You are viewing a plain text version of this content. The canonical link for it is here.
Posted to dev@cocoon.apache.org by Berin Loritsch <bl...@apache.org> on 2003/04/04 00:12:25 UTC
Re: Compiling XML, and its replacement

Stefano Mazzocchi wrote:
> Berin Loritsch wrote:
> 
>> BTW, My Binary XML project (http://d-haven.org/bxml) has the ability
>> to compile an XML document into a Java Class (I know this is nothing
>> extraordinary as XSP has been doing it for years).  However what is
>> very different from XSP is the following:
>>
>> 1) No Java file is ever written (it uses BCEL)
>> 2) No Class file *needs* to be written (although it is an option)
>> 3) The original document name and the line numbers are part of the
>>    generated source code.
>>    * That means the Stack trace has debug information you can
>>      use.
> 
> 
> This has nothing to do with my rants about how stupid the xslt syntax 
> is, but I would be interested to see actual performances between your 
> approach to compiled xml and mine (the one that currently cocoon uses 
> for the cache).

I understand.  However, if the language generates SAX events, it works
pretty well to compile the non XML representation.

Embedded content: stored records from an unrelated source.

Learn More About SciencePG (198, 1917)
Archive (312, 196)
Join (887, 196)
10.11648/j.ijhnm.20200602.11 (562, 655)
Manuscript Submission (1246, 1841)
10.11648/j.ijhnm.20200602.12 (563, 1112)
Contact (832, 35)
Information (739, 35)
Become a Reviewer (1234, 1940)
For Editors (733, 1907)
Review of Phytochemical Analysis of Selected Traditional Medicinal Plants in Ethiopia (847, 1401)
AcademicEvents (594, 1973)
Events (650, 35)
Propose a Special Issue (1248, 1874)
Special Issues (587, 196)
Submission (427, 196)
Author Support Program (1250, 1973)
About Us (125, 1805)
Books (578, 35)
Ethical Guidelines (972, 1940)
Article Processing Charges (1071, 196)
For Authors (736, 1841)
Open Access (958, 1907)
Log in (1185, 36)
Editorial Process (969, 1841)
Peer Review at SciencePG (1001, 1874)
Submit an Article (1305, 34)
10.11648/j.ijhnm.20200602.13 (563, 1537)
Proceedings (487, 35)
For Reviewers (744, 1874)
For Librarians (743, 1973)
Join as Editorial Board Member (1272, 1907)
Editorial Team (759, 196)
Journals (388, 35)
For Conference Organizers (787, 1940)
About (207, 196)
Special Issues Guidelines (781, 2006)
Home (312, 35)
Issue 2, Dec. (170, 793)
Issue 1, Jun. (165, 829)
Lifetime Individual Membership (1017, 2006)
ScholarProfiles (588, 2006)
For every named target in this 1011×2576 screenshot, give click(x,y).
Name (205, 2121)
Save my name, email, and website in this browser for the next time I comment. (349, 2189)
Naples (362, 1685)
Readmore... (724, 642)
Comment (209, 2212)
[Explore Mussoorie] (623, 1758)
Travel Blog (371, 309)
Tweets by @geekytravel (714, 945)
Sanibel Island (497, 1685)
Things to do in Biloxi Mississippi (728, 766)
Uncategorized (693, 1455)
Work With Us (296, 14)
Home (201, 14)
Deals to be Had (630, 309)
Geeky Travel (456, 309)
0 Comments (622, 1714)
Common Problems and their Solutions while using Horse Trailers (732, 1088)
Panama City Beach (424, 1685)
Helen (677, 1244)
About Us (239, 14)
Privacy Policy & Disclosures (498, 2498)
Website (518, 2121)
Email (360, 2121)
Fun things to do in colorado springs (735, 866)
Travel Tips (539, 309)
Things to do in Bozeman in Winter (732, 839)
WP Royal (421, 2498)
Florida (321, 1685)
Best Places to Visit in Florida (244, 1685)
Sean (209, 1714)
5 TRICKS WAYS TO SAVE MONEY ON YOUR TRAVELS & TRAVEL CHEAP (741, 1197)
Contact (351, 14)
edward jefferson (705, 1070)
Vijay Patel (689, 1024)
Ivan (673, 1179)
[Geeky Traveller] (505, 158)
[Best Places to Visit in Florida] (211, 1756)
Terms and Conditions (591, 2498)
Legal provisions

> This is in light of the compiled/interpreted question. I think it would 
> be kind of cool to have a serious benchmark between the two approaches, 
> because this would be very helpful on the recent discussion on XSP.

It would be.  However the real performance tradeoff that I am seeking
to gain is in the CallBack facility which has only been partially
defined and implemented.

> I mean, the fact that you aren't generating the source code, well, 
> that's nice from an implementation perspective (I thought about making a 
> BCEL java assembler for XSP but then stopped because it was simply too 
> complex and not really needed now that we have the superb eclipse 
> compiler) but it's nothing different from XSP.

The major difference between what I have and XSP is that we actually
have line numbers that correspond to the original XML document :)
That makes debugging 100% easier.

> So, you are, in fact, unrolling a big loop of sax events, while my xml 
> compilation approach works at serializing the sax events in a 
> easy-to-be-parsed-later binary format.

For now.  Yes.  Eventually everything gets called the same way--so it
would be interesting to see authoritatively if the HotSpot would have
any reason to perform some optimizations.

> I would expect my approach to be faster than yours on modern virtual 
> machines because hotspot can optimize the tight binary SAX reparsing 
> code, while your approach will never reveal any hotspots.

There's only one way to find out.  To keep things as similar as
possible, both sources need to be compiled and in memory.  Then we
need to read the documents.

The interesting benchmarks are server load and scalability.  Just
because something is technically faster doesn't mean it scales well.

> I'll also be interested to see how different the performance gets on 
> hotspot server/client and how much it changes with several subsequent runs

Hmm. Anyone know of a XML parser benchmark out there?

> Too bad I don't have any time for this right now... but if you want to 
> do it, it would be *extremely* useful not only for you but also for the 
> future of compiled/interpreted stuff in java on the server side.

Problem is time.  It took me a year to find time for Binary XML, and
I only got it this far.  Who knows, I will probably get to it
eventually, but if someone has a benchmark that they already know about,
they could do the benchmark too.